McGuire believes that gold should be trading in the mid $1,600 range, but is not because of officially backed intervention. Our technical and fundamental analysis performed by EMA experts, predicts a similar range for gold, which was supported by Rick Rule in a recent interview.
McGuire said that every time gold has threatened to regain and take possession of the 1600 price, it has triggered officially backed intervention as bullion banks stage coordinated interventions. Why?
"To protect naked shorts just above 1600," McGuire said.
McGuire stressed the importance of the difference between a paper market intervention and a physical intervention. He said, "There's a huge difference."
Traditionally, when official buyers have come into the market, they have been able to back up the paper intervention with real physical supply. McGuire said, "What we're seeing now is none of the physical supply is there."
He sees this as a clear sign of weakness.
In the past McGuire said that there have been much, much deeper interventions, but central banks are now constrained in how far they can push these paper prices because the resulting real market discounts that result from paper market selling are actually exponentially inclusive of the real physical demand, which we see in London, Shanghai and other places. In other words, the difference between the price of gold on the paper market and the price of real physical gold can become too great, leading to other buyers and central banks picking up this discount by buying physical gold, which is just what is happening.
Since gold broke 1550, McGuire said there has been far in excess of 500 tons of paper gold that has been sold, strongly suggesting a bull market-at least on the paper market. The physical market, however, tells an entirely different story. Just in Shanghai, physical deliveries were 283 tons in March alone. In eight trading days in April another 183 tons were delivered. Some 400 tons have been delivered to buyers in Shanghai in less than a month and a half, and that is just for one exchange.
McGuire said, "Mainstream media says we are in a bear market because GLD has dumped about 200 tons since the beginning of the year. Yet just one exchange in China has taken delivery of 400 tons in less than a month and a half; since January 1, probably in the 800 ton range. It amazes me how people can concentrate on just one paper market exchange."

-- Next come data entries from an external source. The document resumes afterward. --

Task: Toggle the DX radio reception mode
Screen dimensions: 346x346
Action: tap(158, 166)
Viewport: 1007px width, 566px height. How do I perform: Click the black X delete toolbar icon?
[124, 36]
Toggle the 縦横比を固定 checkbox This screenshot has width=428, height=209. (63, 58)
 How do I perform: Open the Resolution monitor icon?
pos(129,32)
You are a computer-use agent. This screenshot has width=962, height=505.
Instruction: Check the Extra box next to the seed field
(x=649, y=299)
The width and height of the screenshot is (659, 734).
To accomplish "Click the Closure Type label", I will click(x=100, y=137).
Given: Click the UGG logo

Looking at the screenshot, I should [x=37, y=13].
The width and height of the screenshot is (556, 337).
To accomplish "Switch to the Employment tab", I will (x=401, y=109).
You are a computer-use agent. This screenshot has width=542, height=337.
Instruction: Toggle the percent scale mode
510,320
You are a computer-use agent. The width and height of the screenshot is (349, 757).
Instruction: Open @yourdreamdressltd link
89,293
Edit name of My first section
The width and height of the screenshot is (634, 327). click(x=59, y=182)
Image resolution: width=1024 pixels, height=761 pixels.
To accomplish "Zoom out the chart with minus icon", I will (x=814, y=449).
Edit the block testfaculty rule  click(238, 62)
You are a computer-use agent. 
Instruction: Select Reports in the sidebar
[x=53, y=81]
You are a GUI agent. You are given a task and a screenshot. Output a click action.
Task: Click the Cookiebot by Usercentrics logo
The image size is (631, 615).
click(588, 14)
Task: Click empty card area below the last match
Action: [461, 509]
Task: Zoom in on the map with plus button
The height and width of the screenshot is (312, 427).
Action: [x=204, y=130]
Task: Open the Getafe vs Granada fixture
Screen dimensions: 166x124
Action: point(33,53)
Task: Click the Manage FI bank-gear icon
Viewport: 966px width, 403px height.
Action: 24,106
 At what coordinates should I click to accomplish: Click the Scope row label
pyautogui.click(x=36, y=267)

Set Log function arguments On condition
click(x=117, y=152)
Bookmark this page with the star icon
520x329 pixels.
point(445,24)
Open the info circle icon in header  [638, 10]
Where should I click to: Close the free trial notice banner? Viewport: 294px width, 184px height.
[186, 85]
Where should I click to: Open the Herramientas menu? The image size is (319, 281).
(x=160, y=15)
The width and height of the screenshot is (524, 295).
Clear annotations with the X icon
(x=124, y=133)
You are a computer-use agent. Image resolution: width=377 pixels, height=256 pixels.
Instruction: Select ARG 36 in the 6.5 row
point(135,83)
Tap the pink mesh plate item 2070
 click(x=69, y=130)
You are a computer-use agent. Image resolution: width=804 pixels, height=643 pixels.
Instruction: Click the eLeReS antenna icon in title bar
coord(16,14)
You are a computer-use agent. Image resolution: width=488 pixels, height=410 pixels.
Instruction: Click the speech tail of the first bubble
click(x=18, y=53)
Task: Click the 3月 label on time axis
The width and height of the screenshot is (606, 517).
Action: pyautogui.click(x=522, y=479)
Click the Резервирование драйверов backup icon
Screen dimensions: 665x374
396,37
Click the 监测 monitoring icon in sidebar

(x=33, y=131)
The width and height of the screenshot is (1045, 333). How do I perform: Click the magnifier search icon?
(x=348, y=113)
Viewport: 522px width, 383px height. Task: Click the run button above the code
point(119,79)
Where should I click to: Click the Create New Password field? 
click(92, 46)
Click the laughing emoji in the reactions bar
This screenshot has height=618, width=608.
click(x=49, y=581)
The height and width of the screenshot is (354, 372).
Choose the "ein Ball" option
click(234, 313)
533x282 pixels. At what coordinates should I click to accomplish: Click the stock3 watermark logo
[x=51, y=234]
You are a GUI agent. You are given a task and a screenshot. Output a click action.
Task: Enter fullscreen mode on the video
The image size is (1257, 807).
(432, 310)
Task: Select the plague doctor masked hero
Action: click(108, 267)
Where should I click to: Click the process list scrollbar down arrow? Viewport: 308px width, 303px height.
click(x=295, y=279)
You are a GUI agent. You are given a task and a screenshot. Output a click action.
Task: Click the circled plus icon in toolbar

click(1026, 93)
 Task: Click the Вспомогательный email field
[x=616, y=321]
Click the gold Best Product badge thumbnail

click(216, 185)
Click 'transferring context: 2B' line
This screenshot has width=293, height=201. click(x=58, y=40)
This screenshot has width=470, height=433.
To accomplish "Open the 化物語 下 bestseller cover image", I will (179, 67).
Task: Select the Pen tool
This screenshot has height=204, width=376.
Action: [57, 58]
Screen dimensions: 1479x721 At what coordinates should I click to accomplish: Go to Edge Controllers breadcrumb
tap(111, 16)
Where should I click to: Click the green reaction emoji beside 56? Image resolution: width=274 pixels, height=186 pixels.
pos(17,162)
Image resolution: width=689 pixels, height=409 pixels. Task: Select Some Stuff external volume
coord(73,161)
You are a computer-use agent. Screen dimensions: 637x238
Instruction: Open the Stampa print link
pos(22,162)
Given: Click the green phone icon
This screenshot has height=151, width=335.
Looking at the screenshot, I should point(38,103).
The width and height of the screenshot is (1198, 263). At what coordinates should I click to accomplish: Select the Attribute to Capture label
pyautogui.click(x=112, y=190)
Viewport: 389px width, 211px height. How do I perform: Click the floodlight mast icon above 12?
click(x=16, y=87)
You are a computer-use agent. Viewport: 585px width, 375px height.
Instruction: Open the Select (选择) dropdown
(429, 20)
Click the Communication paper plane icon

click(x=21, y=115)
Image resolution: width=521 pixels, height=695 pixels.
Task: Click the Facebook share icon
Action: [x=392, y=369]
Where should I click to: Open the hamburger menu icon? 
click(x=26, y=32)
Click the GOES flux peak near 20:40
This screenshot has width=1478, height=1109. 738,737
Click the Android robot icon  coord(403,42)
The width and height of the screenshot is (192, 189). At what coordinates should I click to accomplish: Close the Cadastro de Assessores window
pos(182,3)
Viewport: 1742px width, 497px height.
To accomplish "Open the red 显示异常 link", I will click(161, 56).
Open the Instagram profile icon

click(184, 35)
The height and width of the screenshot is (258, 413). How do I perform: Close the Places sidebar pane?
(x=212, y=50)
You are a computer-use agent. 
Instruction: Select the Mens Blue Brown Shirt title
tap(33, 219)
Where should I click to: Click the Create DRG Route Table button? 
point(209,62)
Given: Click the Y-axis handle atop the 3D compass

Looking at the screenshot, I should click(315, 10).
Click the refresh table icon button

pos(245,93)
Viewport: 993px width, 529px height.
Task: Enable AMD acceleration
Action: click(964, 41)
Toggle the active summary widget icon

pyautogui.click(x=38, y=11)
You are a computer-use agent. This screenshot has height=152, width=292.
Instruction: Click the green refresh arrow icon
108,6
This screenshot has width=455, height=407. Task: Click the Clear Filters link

McGuire explained that traders are operating in the foreign exchange markets. They are going long gold and short the dollar. In other words, they are locking in the paper price, as gold cascades down into the low 15s.
McGuire said it is "laughable" that Goldman Sachs called for 1300 gold. "The smart money knows just how tight the physical markets are," McGuire said. "They're telling their clients to short gold. If this short sale was such a great trade, wouldn't Goldman Sachs keep it under wraps?"
The short selling in the paper market also hurts mining companies, which have to sell into an artificially devalued futures market. When this short selling ends, it should greatly aid mining company stock prices. Our analysts at the Equity Management Academy, supported by precious metals insiders such as Rick Rule, agree that mining company stocks could be set for a major rebound. The question is when?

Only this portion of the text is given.